Well, isn’t our purpose to find an optimal non-linear operation?

Yes and no. We find an optimal non-linear operation by letting our set of linear weights learn a representation of the data that, once fed to the non-linear operation, will correctly identify the new pattern. Hence, the objective of our linear weights now becomes to find a representation of the data that, once fed to the non-linear activation, will correctly learn the non-linear patterns.

How do we backpropagate these non-linear activations?

Given that these non-linear activations are in fact non-linear, we are unable to just take the input as the gradient as we can do with linear operations (3x => 3). Hence, we will need two things:

  1. The input ($\hat{y}$) that was fed to the non-linear activation and
  2. The derivative equation of the non-linear function.

Given that we want to apply the non-linear operation to every input, we can classify these operations as element-wise.

This has important implications on how we can calculate our gradient.

First, as we learned on the "Linear Layer" tutorial, the dimension of the incoming gradient from our subsequent operation will equal the dimension of the output from our non-linear operation.

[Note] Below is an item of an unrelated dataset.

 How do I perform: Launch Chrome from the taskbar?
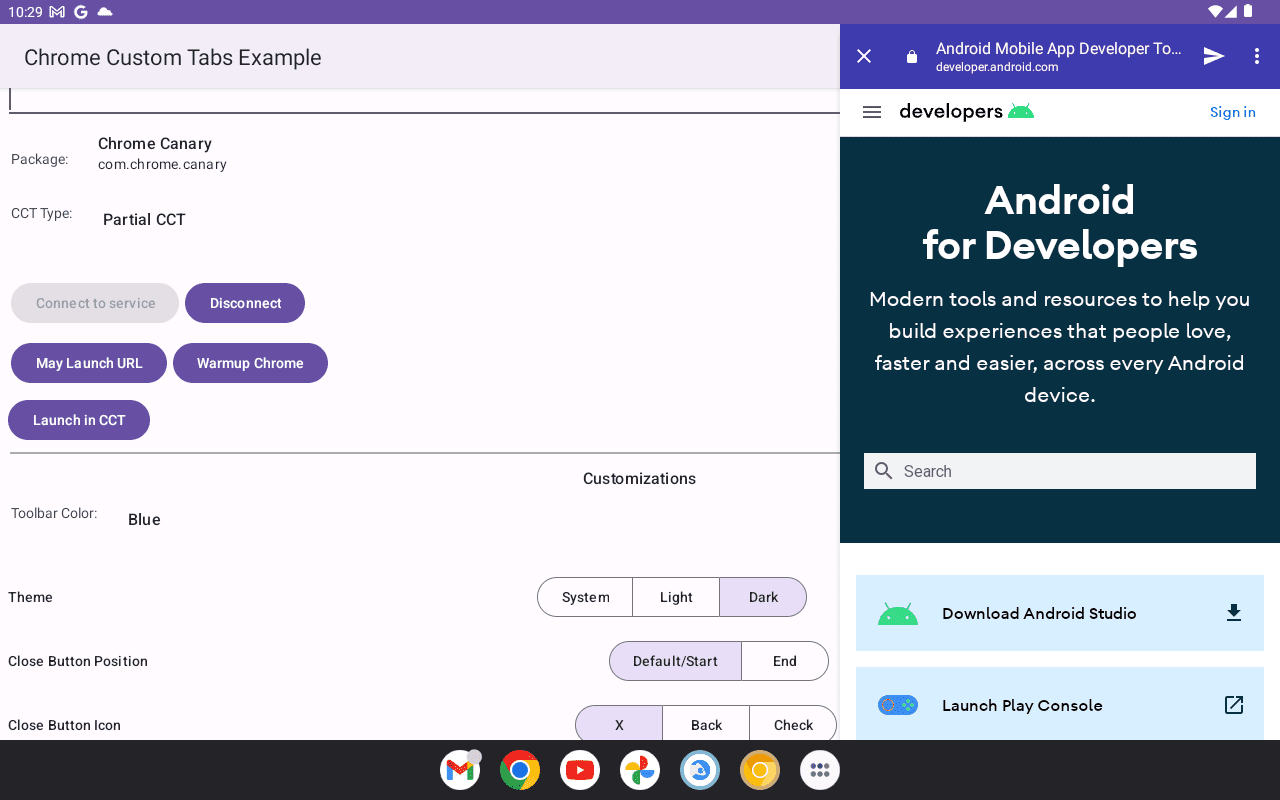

Now, since the output of the non-linear operations equals the dimension of the input, we are able to calculate the corresponding chain-gradient with a simple Hadamard product (element-wise multiplication) between our incoming gradient and our current non-linear operation. In other words,

input.shape == output.shape == incoming_grad.shape

Second, given that there are no weight parameters to these operations holds two implications:

i) from a backward perspective, these operations are only intermediate variables and

ii) we can just apply the derivative of the equation to each input such as shown below

$$z = \sigma(y)=\sigma(x_ow_0+x_1w_1+x_2w_2+x_3w_3) = \sigma(x_ow_0)+\sigma(x_1w_1)+\sigma(x_2w_2)+\sigma(x_3w_3)$$

Hence

$$\frac{\partial z}{\partial y} = \frac{\partial z}{\partial y}(x_ow_0+x_1w_1+x_2w_2+x_3w_3) = \frac{\partial z}{\partial y}(x_ow_0)+\frac{\partial z}{\partial y}(x_1w_1)+\frac{\partial z}{\partial y}(x_2w_2)+\frac{\partial z}{\partial y}(x_3w_3)$$

Now that we generally understand how to implement non-linear operations, it begs to ask, what are some common non-linear operations?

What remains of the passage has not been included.